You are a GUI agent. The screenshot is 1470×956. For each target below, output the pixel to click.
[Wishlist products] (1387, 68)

══════

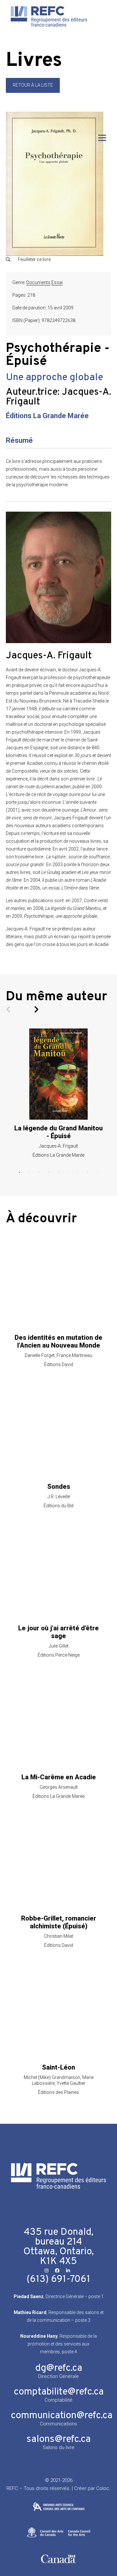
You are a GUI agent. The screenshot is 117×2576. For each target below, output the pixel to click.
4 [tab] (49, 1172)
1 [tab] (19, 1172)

══════

Using the material above, gather every line that includes "pixel".

You are a GUI agent. The screenshot is 1470×956. For each target below, output the pixel to click.
You are a GUI agent. The screenshot is 117×2576. For each target below, output the pixel to click.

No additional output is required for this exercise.